# Data shown

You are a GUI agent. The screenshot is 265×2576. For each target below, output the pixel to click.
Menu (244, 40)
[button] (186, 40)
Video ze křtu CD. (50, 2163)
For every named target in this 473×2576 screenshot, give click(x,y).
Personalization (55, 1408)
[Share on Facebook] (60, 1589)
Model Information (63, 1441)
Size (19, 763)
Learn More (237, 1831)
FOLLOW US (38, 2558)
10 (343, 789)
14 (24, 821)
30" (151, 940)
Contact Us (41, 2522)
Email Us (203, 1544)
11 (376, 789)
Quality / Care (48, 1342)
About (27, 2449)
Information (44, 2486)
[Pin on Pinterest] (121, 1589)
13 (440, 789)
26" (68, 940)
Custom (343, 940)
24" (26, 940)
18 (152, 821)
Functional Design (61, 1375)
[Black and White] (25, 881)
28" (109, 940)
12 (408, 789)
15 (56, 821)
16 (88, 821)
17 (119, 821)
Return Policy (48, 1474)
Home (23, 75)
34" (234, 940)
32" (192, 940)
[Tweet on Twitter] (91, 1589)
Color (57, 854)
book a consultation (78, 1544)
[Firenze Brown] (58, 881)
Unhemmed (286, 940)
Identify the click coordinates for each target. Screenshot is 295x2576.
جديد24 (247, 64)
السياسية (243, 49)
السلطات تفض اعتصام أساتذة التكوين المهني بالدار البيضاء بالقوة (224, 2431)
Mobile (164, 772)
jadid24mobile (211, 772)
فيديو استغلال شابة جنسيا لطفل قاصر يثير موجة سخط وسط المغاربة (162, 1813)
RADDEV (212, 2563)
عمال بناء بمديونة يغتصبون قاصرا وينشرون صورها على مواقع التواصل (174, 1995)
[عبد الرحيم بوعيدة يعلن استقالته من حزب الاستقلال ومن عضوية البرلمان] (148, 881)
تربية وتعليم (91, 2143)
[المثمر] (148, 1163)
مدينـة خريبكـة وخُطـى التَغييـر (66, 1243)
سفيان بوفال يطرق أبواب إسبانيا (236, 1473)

# Problem to work on
If a line above includes the string "target", pick it out.

# Written answer
You are a GUI agent. The screenshot is 265×2576. For each target below, output the pixel to click.
For every named target in this 473×2576 screenshot, give click(x,y).
Identify the click coordinates for each target. Screenshot is 295x2576.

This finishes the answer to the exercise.